• **Travail à faire**: Pouvez-vous modifier la liste ci-dessous en remplaçant « agent » par « assistant » partout, sans rien changer d'autre, puis la redonner sans les images ?

....................

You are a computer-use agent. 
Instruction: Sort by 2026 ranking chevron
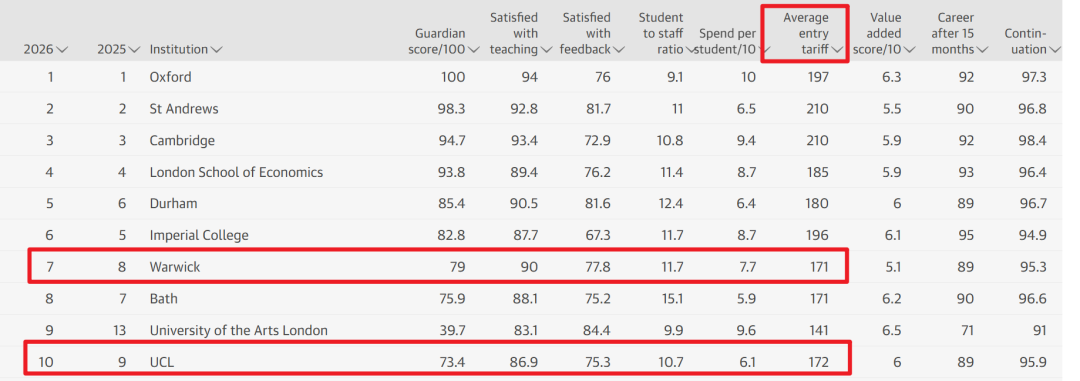tap(62, 50)
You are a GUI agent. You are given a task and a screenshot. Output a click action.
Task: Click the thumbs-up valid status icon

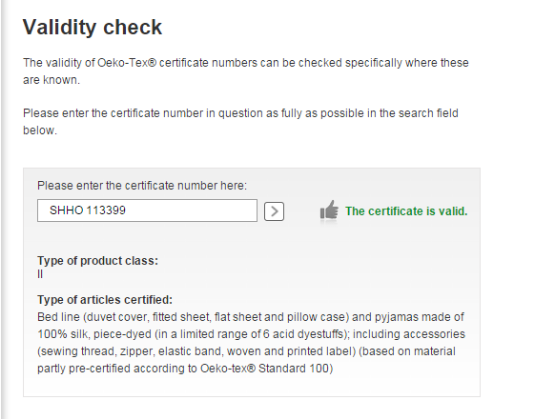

....................

• **Problème résolu**:
You are a computer-use assistant. 
Instruction: Sort by 2026 ranking chevron
tap(62, 50)
You are a GUI assistant. You are given a task and a screenshot. Output a click action.
Task: Click the thumbs-up valid status icon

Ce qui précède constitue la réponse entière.